Material provided:

• • • •

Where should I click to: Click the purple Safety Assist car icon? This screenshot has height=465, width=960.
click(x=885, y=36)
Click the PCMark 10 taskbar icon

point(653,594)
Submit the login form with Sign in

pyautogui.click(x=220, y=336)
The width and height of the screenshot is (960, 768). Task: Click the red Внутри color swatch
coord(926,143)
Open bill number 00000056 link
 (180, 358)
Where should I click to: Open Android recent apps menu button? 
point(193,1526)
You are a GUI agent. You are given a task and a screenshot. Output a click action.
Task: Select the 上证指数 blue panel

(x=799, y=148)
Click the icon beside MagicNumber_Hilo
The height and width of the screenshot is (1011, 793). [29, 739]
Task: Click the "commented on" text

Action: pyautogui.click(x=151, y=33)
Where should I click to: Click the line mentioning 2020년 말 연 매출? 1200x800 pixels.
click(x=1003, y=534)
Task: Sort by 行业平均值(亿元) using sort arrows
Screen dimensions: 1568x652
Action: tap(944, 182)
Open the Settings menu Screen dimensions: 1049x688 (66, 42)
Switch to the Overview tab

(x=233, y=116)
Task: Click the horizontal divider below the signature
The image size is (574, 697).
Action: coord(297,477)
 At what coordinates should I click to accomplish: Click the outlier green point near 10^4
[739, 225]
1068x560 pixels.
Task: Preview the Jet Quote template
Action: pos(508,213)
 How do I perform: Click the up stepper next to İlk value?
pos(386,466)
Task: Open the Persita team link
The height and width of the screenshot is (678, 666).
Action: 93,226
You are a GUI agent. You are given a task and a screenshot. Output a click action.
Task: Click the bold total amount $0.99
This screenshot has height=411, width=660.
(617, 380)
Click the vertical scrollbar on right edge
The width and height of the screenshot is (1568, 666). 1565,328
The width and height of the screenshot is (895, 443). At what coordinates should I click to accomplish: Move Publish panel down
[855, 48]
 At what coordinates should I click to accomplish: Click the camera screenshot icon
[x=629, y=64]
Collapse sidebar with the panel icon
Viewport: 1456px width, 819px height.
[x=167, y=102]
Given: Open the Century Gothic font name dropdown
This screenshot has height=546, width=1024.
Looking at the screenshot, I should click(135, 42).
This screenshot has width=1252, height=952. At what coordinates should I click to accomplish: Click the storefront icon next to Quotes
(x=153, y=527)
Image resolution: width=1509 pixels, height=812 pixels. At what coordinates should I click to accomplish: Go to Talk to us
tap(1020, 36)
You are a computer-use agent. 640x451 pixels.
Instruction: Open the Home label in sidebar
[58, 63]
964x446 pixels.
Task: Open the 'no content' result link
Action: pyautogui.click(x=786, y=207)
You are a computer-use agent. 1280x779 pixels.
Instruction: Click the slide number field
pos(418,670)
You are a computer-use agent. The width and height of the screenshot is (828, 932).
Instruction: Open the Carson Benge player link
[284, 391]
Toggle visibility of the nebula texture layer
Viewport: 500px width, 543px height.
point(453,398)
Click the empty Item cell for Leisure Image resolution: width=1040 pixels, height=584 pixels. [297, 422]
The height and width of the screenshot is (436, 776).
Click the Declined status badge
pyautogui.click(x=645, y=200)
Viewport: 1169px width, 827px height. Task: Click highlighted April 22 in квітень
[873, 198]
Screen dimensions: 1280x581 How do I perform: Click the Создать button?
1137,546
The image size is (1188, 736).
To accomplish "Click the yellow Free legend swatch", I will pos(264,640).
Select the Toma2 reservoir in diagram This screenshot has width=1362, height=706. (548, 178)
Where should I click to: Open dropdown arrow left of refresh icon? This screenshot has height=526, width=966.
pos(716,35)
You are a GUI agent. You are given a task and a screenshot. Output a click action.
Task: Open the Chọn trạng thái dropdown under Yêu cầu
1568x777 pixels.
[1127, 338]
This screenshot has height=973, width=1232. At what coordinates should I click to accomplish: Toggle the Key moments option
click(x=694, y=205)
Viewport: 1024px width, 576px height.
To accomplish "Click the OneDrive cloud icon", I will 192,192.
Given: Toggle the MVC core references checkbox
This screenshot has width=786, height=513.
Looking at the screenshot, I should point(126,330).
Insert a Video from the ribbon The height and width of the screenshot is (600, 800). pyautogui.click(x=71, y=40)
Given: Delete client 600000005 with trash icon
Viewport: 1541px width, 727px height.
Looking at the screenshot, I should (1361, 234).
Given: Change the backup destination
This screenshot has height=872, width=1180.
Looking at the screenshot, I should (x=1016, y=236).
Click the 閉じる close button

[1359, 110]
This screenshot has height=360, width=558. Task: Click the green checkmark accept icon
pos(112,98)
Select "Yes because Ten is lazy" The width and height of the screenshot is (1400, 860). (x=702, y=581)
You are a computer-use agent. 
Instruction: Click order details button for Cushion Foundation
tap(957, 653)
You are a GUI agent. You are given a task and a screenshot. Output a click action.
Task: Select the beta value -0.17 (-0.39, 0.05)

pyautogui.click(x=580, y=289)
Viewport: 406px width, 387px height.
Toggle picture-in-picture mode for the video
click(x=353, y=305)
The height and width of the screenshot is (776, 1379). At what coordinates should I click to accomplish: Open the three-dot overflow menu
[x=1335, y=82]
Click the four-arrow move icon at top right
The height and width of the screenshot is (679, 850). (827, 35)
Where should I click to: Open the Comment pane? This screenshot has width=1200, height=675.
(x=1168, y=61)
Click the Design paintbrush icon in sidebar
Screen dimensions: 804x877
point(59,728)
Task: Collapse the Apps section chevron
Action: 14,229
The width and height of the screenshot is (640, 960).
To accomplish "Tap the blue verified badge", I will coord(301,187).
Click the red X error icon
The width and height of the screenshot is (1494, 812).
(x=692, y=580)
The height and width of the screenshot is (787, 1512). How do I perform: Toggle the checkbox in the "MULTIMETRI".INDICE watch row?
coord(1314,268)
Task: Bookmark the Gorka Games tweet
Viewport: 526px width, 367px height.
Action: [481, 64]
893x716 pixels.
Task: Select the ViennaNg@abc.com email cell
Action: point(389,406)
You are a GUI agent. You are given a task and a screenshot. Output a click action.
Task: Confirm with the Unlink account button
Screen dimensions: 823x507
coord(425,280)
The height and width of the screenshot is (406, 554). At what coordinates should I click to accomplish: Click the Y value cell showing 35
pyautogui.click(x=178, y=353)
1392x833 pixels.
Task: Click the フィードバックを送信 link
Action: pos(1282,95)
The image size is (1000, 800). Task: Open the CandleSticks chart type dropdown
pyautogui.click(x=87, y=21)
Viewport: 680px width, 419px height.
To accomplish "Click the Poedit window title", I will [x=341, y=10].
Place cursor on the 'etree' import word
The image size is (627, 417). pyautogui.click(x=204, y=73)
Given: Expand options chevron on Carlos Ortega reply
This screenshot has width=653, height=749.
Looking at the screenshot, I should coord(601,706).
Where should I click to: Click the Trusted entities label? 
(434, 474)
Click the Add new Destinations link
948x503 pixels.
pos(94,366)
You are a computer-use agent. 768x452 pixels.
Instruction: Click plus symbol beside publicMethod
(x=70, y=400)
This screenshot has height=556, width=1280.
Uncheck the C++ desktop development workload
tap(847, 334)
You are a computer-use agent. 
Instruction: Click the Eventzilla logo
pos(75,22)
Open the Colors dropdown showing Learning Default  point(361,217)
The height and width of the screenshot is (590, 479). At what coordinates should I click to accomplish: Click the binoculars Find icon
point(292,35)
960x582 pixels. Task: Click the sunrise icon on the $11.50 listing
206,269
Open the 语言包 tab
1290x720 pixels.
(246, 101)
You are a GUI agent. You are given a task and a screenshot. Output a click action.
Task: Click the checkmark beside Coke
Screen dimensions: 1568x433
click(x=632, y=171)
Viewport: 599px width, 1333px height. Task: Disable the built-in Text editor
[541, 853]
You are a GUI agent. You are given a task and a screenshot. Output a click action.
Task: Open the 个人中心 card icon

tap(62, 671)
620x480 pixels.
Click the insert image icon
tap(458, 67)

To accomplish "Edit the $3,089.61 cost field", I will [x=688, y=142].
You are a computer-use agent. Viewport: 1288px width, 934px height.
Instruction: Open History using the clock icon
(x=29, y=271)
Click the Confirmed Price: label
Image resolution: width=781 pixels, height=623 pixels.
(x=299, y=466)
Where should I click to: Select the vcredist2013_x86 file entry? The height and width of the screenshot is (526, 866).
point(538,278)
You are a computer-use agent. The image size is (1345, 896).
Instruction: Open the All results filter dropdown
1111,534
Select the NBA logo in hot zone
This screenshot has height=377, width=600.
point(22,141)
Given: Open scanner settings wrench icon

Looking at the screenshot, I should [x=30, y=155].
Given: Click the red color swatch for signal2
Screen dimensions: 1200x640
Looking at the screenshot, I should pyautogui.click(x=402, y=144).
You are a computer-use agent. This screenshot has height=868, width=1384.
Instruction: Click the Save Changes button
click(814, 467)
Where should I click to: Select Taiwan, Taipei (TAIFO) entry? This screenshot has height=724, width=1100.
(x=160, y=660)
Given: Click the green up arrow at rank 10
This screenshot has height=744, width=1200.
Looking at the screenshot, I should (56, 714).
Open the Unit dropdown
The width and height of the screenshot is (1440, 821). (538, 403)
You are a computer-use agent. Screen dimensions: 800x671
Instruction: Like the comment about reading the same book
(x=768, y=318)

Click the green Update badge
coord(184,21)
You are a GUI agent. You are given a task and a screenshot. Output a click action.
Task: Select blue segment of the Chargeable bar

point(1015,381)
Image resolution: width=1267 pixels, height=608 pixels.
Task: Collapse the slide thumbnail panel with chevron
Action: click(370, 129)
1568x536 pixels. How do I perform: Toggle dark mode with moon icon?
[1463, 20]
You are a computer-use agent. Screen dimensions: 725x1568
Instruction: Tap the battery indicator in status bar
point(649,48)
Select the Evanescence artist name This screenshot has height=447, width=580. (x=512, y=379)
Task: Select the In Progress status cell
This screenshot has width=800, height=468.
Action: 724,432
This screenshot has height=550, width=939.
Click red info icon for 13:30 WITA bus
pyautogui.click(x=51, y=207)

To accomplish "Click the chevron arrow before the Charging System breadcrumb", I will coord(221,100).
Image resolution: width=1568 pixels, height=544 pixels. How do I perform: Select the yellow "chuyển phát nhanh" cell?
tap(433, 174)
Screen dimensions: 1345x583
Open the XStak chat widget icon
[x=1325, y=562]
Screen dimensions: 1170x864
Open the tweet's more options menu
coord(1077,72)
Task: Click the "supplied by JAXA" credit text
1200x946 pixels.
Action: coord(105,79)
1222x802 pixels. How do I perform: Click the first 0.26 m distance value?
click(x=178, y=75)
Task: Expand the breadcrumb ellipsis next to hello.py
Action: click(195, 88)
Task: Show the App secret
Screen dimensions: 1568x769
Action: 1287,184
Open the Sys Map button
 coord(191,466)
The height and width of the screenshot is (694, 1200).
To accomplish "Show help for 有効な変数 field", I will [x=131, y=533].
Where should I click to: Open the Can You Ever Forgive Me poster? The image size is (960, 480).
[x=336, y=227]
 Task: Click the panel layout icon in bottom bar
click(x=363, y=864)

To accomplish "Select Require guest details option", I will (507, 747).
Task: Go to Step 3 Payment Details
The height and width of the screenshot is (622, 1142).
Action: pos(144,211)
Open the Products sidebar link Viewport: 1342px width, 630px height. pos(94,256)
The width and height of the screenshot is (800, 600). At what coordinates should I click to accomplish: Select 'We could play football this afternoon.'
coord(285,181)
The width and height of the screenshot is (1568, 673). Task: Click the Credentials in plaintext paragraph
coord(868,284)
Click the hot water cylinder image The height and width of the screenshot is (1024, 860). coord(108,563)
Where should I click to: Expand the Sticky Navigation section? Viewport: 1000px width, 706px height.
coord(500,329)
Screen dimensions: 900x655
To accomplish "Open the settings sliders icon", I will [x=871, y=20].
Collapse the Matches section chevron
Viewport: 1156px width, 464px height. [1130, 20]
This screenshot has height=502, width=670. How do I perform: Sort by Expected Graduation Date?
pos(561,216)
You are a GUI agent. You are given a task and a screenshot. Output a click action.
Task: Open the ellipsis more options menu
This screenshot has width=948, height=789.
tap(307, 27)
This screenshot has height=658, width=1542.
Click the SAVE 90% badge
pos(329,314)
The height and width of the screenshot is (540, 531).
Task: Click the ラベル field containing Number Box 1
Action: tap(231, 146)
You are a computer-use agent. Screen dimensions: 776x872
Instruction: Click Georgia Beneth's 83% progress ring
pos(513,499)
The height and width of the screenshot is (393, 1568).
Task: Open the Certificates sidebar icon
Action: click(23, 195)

• • • •

In the entries above, copy each line that contains the string "name".

Given: Open the Century Gothic font name dropdown
Select the Evanescence artist name This screenshot has height=447, width=580. (x=512, y=379)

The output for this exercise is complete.